▶ Extrait choisi:
- - - - -

# Bienvenue ! / souhaiter la bienvenue / être le/la/les bienvenu(e)(s) - accord



## Spain_is_different

Salut à tous!!

Aujourd'hui je vais vous poser une question dont j'ai pas de réponse... et je me demande pourquoi.

Chez les bancs je vois souvent "*Bienvenue*"
Je sais bien que "bienvenue" est un nom qui indique une arrivée propice et de ce fait bien accueillie.
Mais ce mot là doit être un adjectif...Bienvenu (pourquoi "bienvenue"? "à celui qui est allé au banc".

Or, ça vient du verbe "bienvenir"... Mais on dit "un truc parvenu, un truc survenu, etc";. Pourquoi na va-t-on pas dire "un homme bienvenu"? Normalement on utilise toujours la forme masculine […]. Pourquoi on met dans les bancs "bienvenue"? On se rèfere alors au nom? Ou on dit "bienvenue" par rapport à une personne? C'est-à-dire, "bienvenue" (cette personne qui y est allée). Est-ce que qqn a vu "bienvenu" à un banc ou à n'importe quel endroit? Je tape sur google "bienvenu en france" et je obtiens que 700 résultats tandis que si je tape "bienvenue en france" j'obtiens près de 60 000!!

Enfin merci de vos réponses.

C'est qqch de très subtil, il faut bien l'avouer, mais je me demande depuis longtemps pourquoi c'est comme ça.


*Note des modérateurs :* Un grand nombre de fils ont été fusionnés pour créer celui-ci.


----------



## Papalote

Salut,

On vous souhaite la bienvenue, mais on raccourci le tout á un seul mot. Du moins, c'est la réponse que j'ai reçue quand moi aussi j'ai posé la question.

À +

P


----------



## geve

Oui, il s'agit du substantif "la bienvenue", qui veut dire "accueil aimable" ; et non de l'adjectif au féminin.


----------



## xav

C'est évidemment curieux, car en tant que substantif ce devrait être la "bonne venue". Il me semble que l'expression latine qui a donné un adjectif en espagnol et en italien a été substantivée en français sous l'influence des langues germaniques, Welkom, Willkommen...

_Bienvenu _en tant qu'adjectif me semble exister tout à fait, avec un emploi assez restreint :
_Tu seras le bienvenu_
_Un cadeau très bienvenu._
C'est ainsi que l'on m'a dit un jour _Les ingénieurs ne sont pas bienvenus dans la banque.  _

Il n'y a pas de verbe _bienvenir_, et _bien venir_ ne s'emploie guère : on parle plutôt de _bien arriver_, généralement au passé.

Je ne suis pas sûr que _bienvenue_ signifie _accueil aimable... _peut-on dire qu'on organise la bienvenue pour quelqu'un ? Il me semble qu'il s'agit d'abord du trajet, et par extension de l'arrivée. _Souhaiter la bienvenue_ est toujours un peu comique, puisque par définition ce trajet et cette arrivée ont déjà eu lieu lorsqu'on s'exprime... C'est à l'image de l'inscription _en vous souhaitant bonne réception_ que certaines secrétaires aimables ajoutent au bas de fax ou de méls...

- - - - -

▶ Consigne 1:
Dans l'extrait choisi, relevez toutes les phrases que xav donne pour montrer « bienvenu » employé comme adjectif.
▶ Consigne 2:
D'après l'extrait choisi, combien de résultats la recherche Google « bienvenue en france » a-t-elle donnés à Spain_is_different ?
▶ Consigne 3:
Réécrivez sous forme de courte liste le paragraphe de l'extrait choisi qui commence par « Je ne suis pas sûr que », en gardant ses idées principales.

- - - - -

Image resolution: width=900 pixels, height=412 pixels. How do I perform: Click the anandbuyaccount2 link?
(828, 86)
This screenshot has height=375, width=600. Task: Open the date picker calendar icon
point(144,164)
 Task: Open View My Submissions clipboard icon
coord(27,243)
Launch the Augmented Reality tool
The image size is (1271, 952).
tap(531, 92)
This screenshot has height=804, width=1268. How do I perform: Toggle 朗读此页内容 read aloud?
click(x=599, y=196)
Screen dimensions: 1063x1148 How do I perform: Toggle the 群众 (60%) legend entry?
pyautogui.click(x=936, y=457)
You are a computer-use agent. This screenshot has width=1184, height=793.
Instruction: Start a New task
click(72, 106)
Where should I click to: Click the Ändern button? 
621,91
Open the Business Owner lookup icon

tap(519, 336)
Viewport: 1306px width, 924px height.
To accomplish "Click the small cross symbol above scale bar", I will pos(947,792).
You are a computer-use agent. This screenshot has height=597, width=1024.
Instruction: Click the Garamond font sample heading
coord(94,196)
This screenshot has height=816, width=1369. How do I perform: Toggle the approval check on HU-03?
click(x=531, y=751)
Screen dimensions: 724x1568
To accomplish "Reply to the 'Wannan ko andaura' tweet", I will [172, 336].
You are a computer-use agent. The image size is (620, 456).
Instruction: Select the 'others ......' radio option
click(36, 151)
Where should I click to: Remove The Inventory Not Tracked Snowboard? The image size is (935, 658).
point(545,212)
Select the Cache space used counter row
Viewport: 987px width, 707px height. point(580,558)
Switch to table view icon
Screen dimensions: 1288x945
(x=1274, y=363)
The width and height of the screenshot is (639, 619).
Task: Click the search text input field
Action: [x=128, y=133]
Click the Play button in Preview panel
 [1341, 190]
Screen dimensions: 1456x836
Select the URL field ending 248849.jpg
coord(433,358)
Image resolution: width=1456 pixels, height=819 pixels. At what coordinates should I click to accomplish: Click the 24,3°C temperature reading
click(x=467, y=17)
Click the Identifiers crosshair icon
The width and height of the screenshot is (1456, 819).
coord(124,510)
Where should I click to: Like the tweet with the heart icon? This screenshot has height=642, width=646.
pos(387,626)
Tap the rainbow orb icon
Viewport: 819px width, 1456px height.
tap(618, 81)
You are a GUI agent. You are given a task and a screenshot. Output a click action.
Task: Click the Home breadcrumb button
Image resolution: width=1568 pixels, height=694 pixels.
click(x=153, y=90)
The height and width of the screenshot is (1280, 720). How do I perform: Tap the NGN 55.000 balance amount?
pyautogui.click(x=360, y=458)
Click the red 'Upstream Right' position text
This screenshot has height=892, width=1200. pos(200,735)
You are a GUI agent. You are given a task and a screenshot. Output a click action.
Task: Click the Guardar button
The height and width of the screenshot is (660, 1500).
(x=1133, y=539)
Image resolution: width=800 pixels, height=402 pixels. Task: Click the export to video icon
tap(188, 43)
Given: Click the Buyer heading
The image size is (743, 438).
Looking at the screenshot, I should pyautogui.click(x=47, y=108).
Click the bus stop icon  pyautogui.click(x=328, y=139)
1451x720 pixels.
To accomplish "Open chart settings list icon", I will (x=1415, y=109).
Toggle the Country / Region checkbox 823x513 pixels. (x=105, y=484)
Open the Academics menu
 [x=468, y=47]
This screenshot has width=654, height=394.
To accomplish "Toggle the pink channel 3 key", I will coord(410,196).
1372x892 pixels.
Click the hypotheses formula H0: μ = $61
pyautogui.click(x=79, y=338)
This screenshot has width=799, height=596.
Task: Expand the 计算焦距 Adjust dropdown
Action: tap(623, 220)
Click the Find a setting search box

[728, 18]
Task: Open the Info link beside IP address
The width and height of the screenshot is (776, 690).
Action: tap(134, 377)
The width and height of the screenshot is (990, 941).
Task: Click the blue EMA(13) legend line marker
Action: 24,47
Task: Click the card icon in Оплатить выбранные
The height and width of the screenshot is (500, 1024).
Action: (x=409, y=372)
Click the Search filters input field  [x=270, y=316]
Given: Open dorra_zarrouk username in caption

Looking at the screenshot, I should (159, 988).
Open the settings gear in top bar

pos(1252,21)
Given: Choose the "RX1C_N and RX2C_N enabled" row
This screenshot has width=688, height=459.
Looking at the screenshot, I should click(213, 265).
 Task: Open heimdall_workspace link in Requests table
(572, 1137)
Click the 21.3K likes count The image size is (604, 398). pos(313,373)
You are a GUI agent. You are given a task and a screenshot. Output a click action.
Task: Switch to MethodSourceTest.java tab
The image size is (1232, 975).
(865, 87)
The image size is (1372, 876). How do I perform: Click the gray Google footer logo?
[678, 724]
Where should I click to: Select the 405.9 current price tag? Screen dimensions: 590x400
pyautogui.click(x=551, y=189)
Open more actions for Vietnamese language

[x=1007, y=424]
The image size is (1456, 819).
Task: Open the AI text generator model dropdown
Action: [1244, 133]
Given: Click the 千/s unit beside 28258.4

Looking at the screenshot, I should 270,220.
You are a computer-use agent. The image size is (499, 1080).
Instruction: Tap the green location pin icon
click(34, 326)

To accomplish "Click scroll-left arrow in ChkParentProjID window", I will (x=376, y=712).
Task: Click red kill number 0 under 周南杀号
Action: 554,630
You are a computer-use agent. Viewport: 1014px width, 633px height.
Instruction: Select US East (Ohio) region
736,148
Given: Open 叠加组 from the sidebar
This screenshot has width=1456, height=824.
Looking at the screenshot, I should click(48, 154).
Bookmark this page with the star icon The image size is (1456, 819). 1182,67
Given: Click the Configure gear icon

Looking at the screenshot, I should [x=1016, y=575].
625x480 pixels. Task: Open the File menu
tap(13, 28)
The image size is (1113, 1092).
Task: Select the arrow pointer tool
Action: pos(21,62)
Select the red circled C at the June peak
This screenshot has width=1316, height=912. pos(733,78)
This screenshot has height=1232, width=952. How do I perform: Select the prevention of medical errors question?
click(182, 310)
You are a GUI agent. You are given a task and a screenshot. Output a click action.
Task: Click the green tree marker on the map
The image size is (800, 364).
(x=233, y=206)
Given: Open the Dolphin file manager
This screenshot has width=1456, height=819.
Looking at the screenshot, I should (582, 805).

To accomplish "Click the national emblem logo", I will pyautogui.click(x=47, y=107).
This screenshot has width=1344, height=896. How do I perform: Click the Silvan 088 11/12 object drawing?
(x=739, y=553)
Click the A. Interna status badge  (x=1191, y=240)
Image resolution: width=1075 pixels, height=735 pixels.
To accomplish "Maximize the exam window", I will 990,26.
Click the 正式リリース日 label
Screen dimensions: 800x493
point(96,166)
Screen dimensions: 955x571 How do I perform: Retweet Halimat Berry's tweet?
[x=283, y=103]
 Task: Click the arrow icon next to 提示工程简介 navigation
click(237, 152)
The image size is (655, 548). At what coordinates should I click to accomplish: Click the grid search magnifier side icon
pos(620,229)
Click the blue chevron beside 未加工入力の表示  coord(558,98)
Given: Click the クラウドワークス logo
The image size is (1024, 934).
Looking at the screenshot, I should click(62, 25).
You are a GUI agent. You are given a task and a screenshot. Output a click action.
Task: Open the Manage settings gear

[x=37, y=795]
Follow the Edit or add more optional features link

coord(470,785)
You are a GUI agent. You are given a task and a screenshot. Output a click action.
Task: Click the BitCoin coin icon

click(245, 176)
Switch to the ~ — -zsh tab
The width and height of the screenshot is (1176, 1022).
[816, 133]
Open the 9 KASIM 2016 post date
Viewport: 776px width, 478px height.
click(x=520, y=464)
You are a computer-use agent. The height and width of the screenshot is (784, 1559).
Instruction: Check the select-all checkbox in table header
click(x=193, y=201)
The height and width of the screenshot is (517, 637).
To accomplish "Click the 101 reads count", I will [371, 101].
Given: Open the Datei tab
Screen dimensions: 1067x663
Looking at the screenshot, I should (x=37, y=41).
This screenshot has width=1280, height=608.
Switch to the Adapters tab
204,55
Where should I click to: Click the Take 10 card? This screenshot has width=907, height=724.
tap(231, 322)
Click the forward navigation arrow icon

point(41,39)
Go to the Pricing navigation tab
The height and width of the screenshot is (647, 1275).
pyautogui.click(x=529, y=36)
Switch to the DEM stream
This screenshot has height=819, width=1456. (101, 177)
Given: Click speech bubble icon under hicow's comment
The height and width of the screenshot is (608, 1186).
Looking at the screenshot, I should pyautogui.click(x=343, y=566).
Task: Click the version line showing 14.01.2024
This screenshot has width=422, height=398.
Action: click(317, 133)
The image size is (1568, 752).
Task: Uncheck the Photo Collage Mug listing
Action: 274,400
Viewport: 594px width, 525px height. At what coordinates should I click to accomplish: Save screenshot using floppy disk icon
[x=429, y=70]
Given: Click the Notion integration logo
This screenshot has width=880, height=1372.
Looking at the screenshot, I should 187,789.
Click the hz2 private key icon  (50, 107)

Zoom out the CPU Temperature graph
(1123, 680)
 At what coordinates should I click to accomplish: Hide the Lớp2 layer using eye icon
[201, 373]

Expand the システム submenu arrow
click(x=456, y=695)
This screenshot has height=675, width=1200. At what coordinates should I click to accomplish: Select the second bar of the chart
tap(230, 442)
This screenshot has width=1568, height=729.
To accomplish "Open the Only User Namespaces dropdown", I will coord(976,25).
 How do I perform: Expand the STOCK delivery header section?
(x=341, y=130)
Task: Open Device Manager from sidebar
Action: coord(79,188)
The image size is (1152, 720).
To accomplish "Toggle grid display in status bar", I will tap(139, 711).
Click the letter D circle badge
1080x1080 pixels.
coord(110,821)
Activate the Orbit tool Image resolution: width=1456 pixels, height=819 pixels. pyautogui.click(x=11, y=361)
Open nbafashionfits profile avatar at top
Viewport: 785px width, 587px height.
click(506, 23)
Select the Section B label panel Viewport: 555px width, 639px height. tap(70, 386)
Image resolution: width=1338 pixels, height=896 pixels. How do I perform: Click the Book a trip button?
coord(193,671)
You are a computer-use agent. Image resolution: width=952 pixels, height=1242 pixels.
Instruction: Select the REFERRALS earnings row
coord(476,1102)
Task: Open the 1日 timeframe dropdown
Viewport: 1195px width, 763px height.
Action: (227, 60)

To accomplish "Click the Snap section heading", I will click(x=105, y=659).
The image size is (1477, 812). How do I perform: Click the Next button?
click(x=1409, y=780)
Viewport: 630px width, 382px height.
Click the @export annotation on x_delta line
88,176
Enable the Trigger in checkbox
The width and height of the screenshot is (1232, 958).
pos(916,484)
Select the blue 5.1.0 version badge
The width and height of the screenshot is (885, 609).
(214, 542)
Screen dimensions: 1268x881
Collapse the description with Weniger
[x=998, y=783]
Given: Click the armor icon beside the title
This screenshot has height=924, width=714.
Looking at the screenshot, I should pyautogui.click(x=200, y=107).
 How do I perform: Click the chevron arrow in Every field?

- - - - -

▶ Réponse rédigée 1:
- Tu seras le bienvenu
- Un cadeau très bienvenu.
- Les ingénieurs ne sont pas bienvenus dans la banque.

▶ Réponse rédigée 2:
Près de 60 000 résultats.

▶ Réponse rédigée 3:
- xav doute que « bienvenue » veuille dire « accueil aimable ». Il se demande si l'on peut dire qu'on organise la bienvenue pour quelqu'un.
- Selon lui, le mot désigne d'abord le trajet, puis, par extension, l'arrivée.
- « Souhaiter la bienvenue » lui paraît toujours un peu comique, puisque le trajet et l'arrivée ont déjà eu lieu au moment où on le dit.
- Il compare cela à la formule « en vous souhaitant bonne réception », que certaines secrétaires ajoutent au bas des fax ou des méls.